The critical reputation of an artist can be shaped for a generation by a major retrospective of their work. When large numbers of works are exhibited, a reputation can be enhanced or diminished. In the case of Diane Arbus: Constellation (at the Park Avenue Armory), I fear the overall impact might be a damaging one.
Part of the problem, and this is obviously nothing to do with the artist, is that Constellation is one of the worst staged shows I have ever seen. More than 400 pictures are displayed entirely randomly and largely without captions. Some are hung so high on the wall that only exceptionally tall visitors could see them properly, while others are near the floor. It is, let’s be clear, a complete mess. Arbus deserves better than this amateurish staging.

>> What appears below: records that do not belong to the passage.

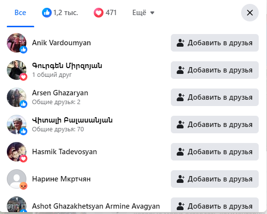The height and width of the screenshot is (214, 267).
Task: Close the reactions dialog with X button
Action: [250, 13]
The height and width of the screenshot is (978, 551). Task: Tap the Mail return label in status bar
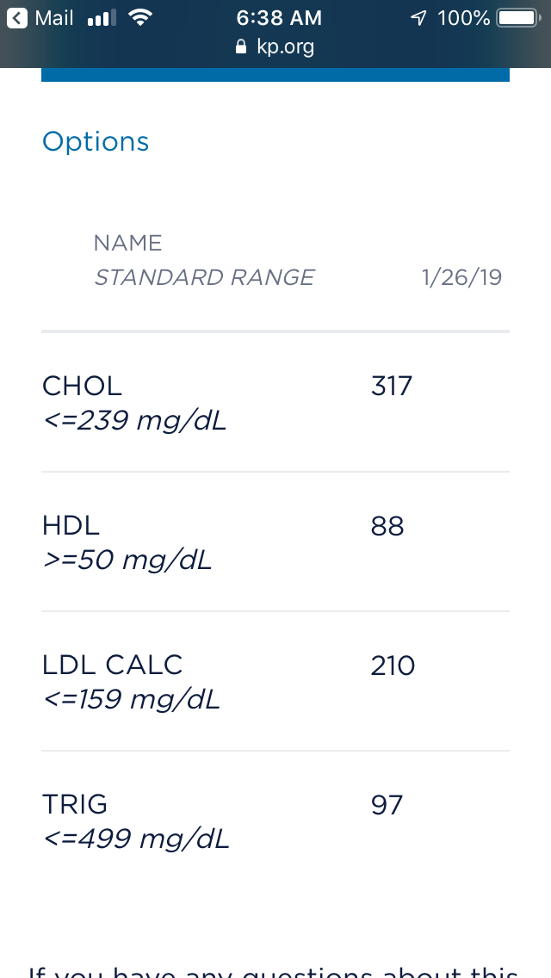53,18
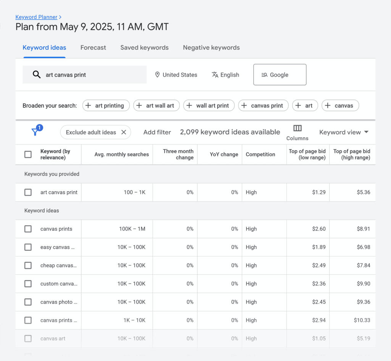Add 'canvas print' suggestion chip
The width and height of the screenshot is (391, 361).
[x=263, y=106]
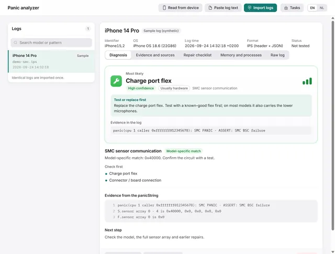Click the document icon in Paste log text
This screenshot has width=335, height=254.
(210, 8)
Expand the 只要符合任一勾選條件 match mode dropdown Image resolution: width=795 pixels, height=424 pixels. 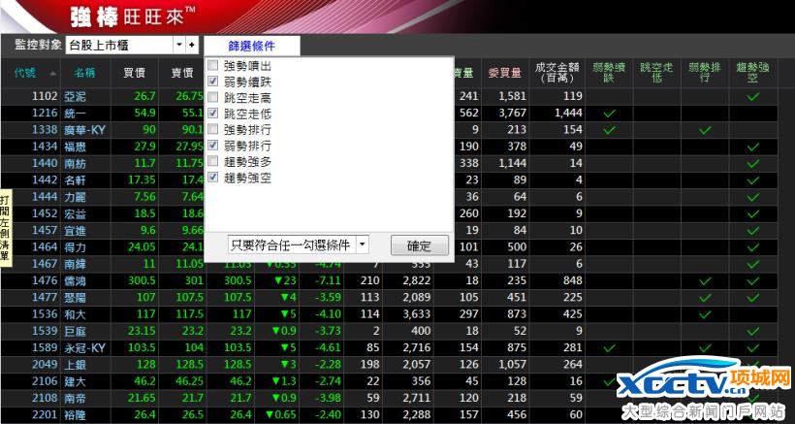point(363,245)
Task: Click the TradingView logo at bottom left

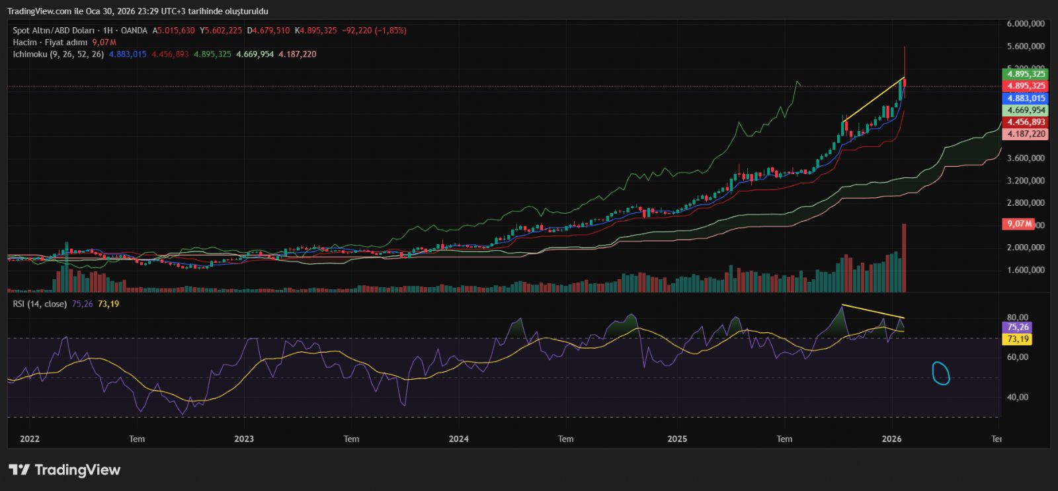Action: pos(64,470)
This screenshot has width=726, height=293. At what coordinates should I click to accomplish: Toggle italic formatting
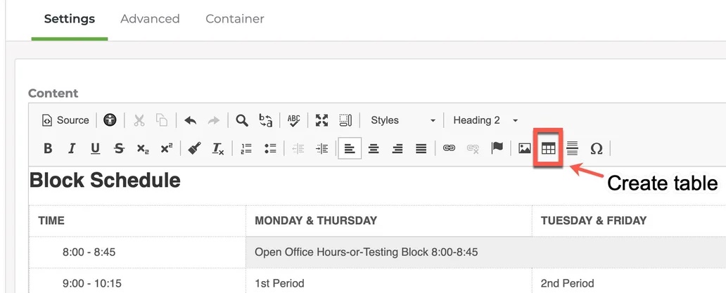(71, 148)
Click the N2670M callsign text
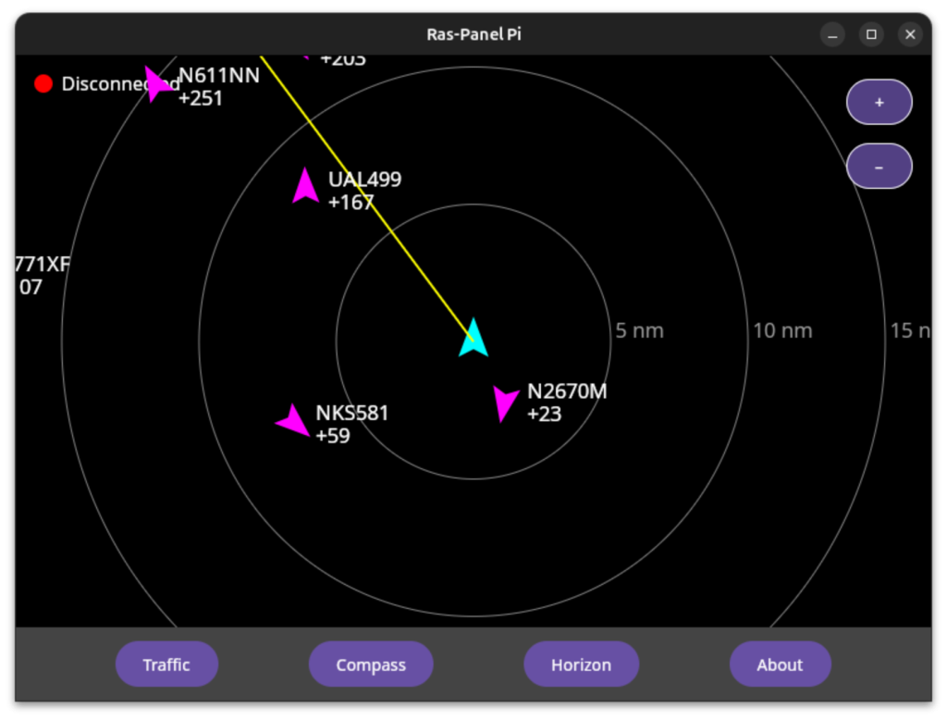The height and width of the screenshot is (720, 947). 567,391
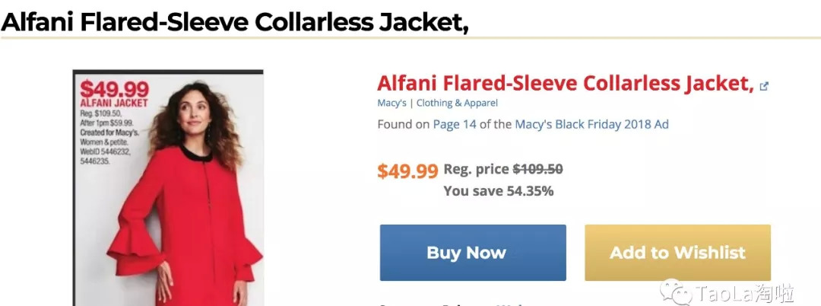
Task: Open the Macy's Black Friday 2018 Ad link
Action: point(591,124)
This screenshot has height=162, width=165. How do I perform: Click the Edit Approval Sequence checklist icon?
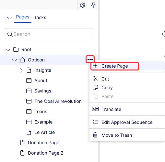tap(95, 122)
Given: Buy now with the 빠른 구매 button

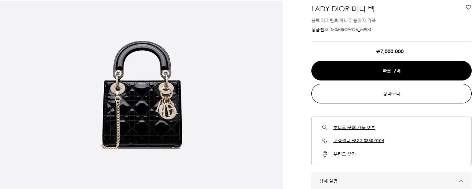Looking at the screenshot, I should pos(392,71).
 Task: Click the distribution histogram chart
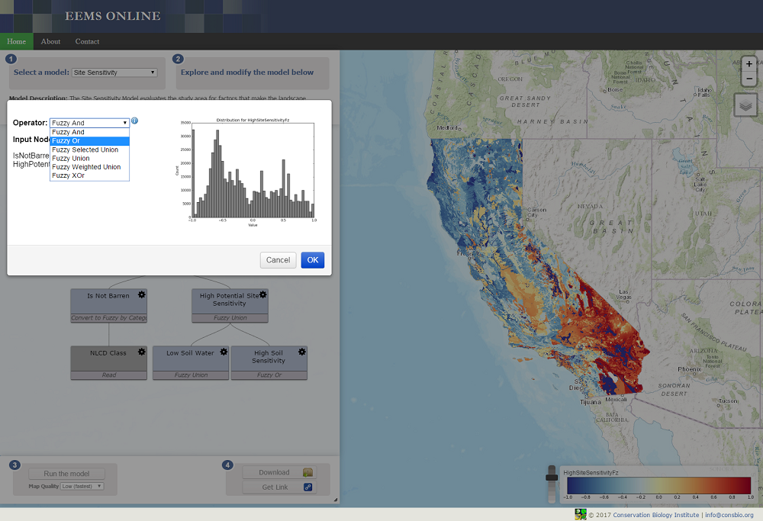[252, 170]
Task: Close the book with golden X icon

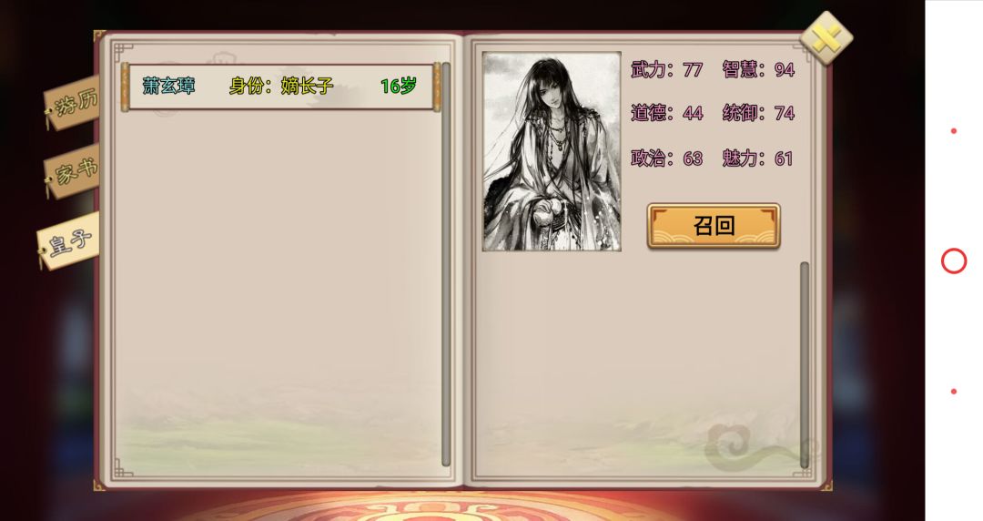Action: point(826,38)
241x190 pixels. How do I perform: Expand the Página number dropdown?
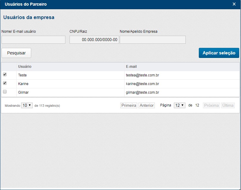click(179, 106)
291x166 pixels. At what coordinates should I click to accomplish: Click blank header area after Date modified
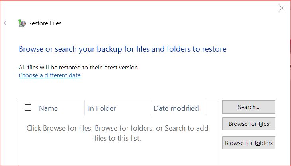[211, 108]
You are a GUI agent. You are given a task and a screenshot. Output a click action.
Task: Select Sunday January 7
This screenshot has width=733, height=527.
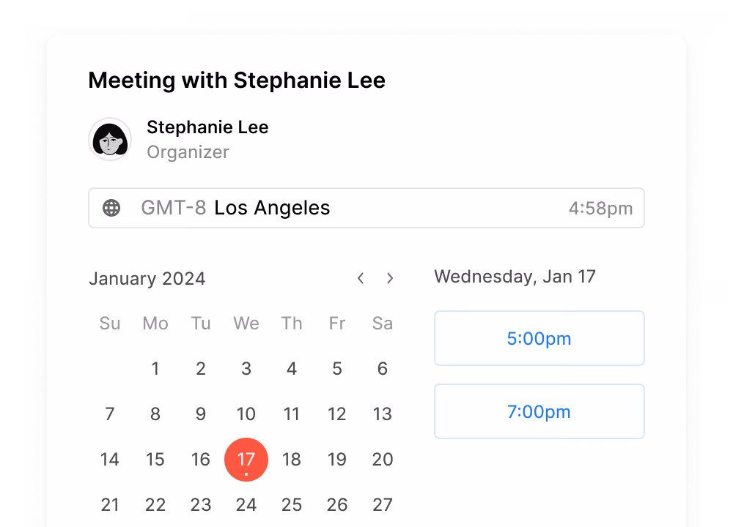coord(110,414)
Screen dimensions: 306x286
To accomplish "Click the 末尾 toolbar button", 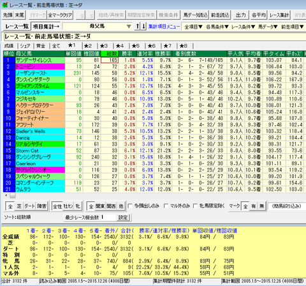I will 19,15.

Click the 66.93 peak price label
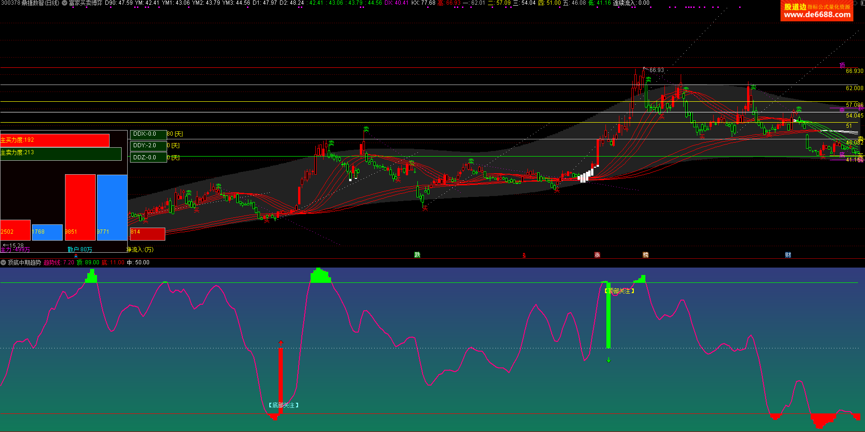pos(656,70)
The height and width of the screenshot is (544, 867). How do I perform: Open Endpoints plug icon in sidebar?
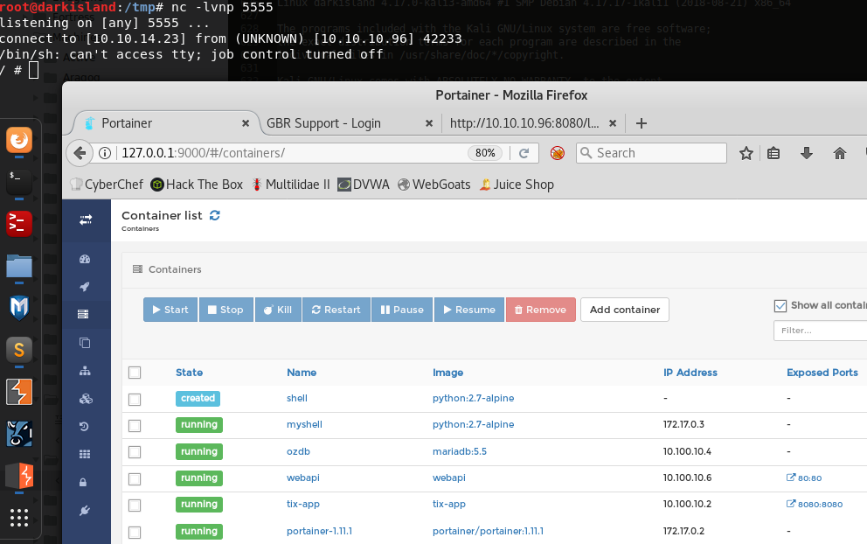click(x=85, y=510)
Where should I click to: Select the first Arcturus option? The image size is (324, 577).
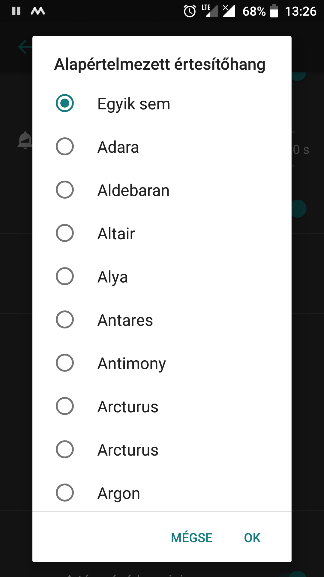(162, 406)
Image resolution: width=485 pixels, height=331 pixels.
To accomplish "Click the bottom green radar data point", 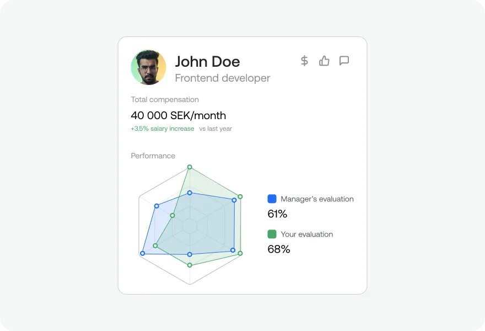I will coord(190,265).
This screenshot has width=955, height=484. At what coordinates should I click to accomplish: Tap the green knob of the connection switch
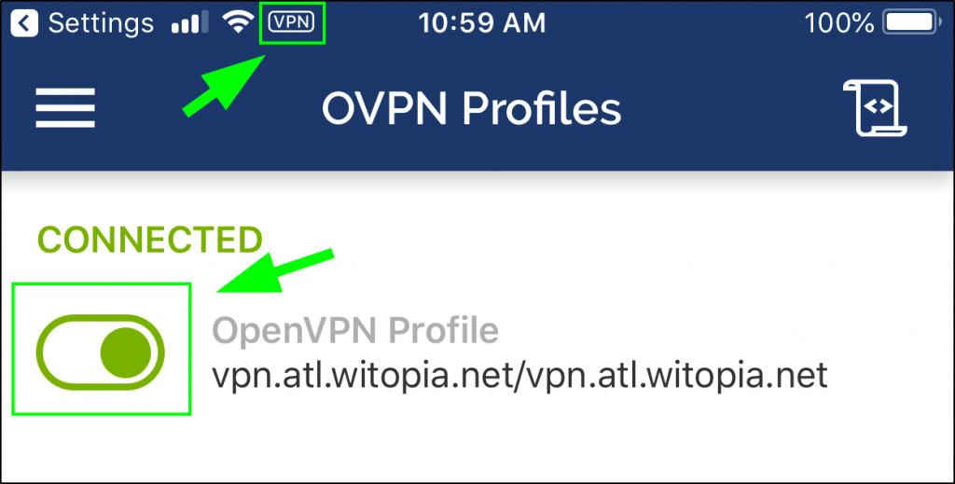[126, 353]

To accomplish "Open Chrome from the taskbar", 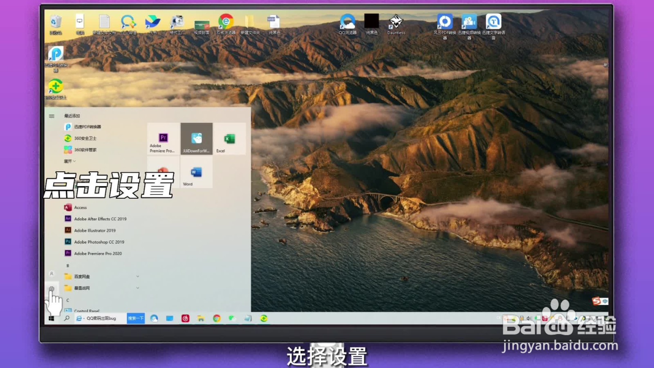I will [x=217, y=318].
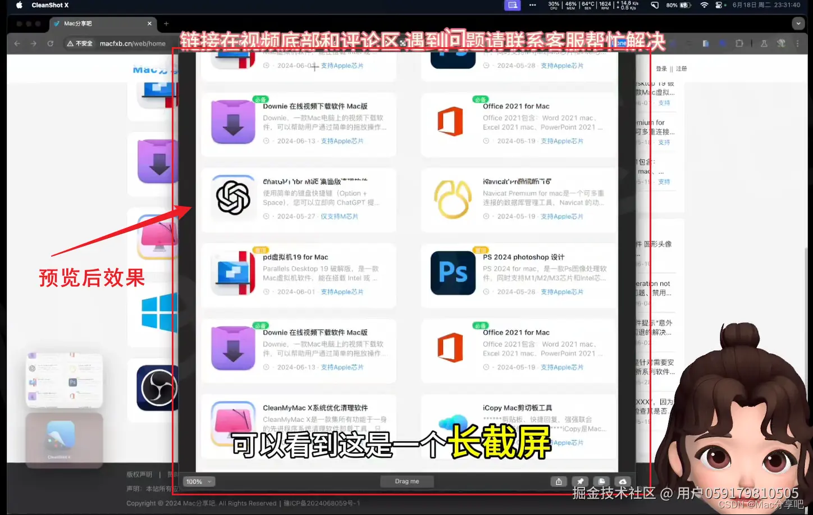The height and width of the screenshot is (515, 813).
Task: Click the 支持Apple芯片 link on the Downie card
Action: tap(342, 141)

The photographs themselves are surprisingly uneven. The best ones are brilliant. Unsettling portraits of what Arbus called “freaks” or ordinary people captured on a street or in a park. These are often arresting and disturbing, and reflect Arbus’s genius for capturing with humanity, generosity, and good humor the enormous diversity of life as it’s lived. Children playing in the park, society hostesses in their salons, and performers in the “freak shows” that were still a feature of New York in the 1960s – all are caught in a single moment with tenderness and without judgement. By way of contrast, her few portraits of well-known people (Herbert von Karajan or James Brown, for example), are less successful, though I loved her picture of Marianne Moore with W.H. Auden.
Some of Arbus’s interests are explored here too extensively. There are, for example, dozens of pictures of people wearing masks of various kinds. The effect overall is somehow to emphasize the narrowness of her artistic vision, not its breadth. A wiser curator would have selected fewer pictures. So, in summary, a great talent not well served by the show’s curator, but Constellation is worth seeing.